■ **Extract**:
Administrative Information

Access Restrictions

There are no restrictions.

Use Restrictions

See the University of Virginia Library’s use policy.

Preferred Citation

Papers of Elizabeth Oakes Prince Smith, Accession #38-707, Special Collections, University of Virginia Library, Charlottesville, Va.

Acquisition Information

The collection was purchased from Miss Geraldine Oaksmith of New Port, North Caroline, in July 1935. Miss Oaksmith later withdrew ten letters written by Sarah Helen Whitman and sold them privately. This original correspondence was replaced by photostatic copies. The entire collection was then accessioned on December 4, 1967, and bears no restrictions.

■ **Excerpted records**:
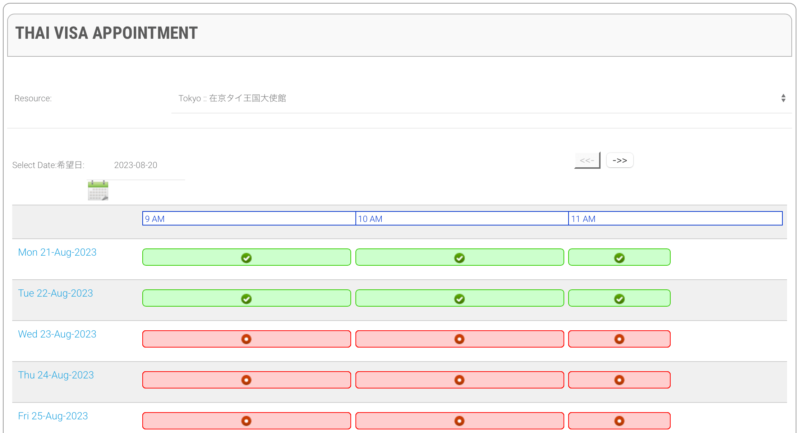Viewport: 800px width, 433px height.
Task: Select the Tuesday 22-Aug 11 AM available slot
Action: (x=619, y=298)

* * *

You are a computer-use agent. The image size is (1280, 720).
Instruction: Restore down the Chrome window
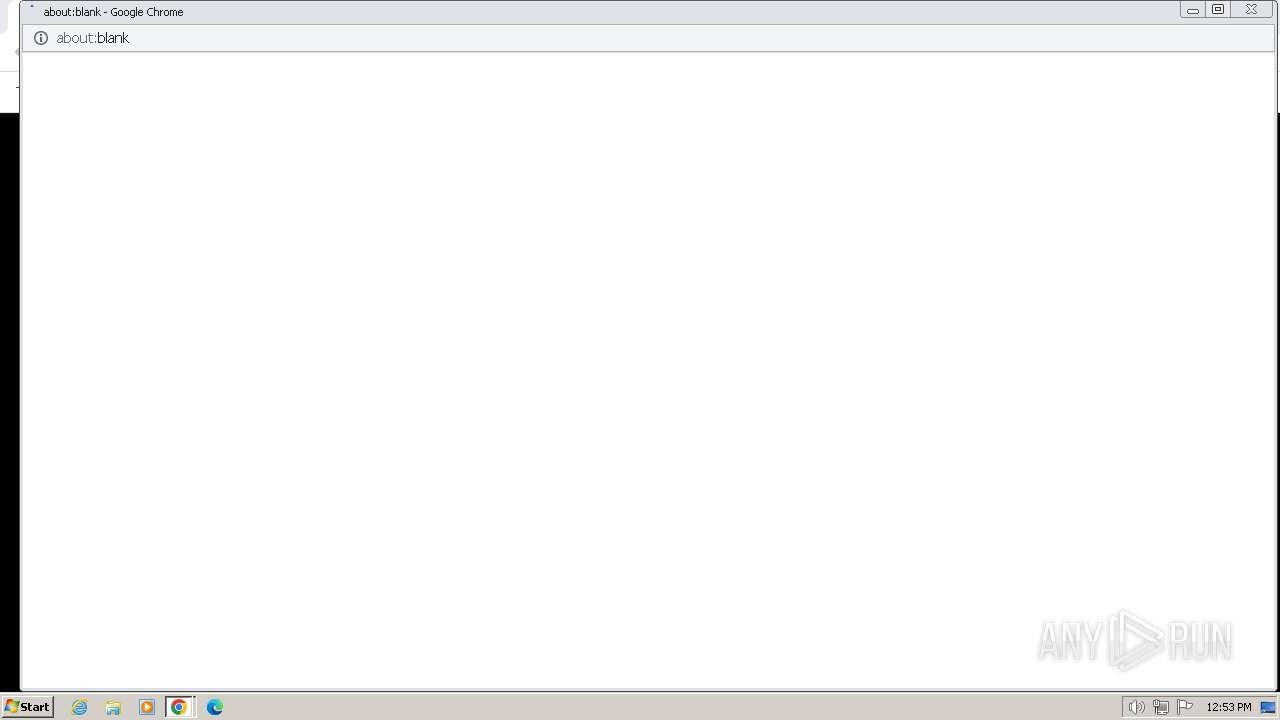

==

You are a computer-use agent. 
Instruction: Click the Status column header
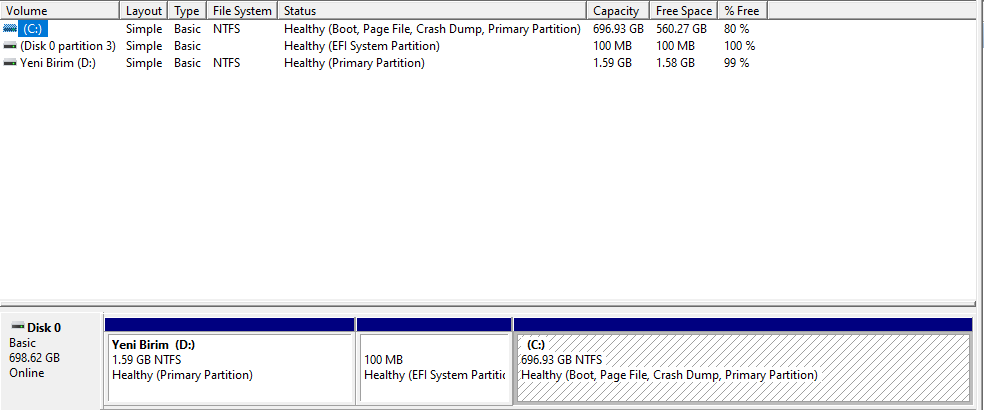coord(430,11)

■ **Tasks to perform**:
a: According to the administrative information, on what date was the entire collection accessioned?
b: Please write down the administrative information word for word, from "The collection was" to "bears no restrictions.".
Rely only on the administrative information for what follows, not on the records.

■ **Task answers**:
a: December 4, 1967.

b:
The collection was purchased from Miss Geraldine Oaksmith of New Port, North Caroline, in July 1935. Miss Oaksmith later withdrew ten letters written by Sarah Helen Whitman and sold them privately. This original correspondence was replaced by photostatic copies. The entire collection was then accessioned on December 4, 1967, and bears no restrictions.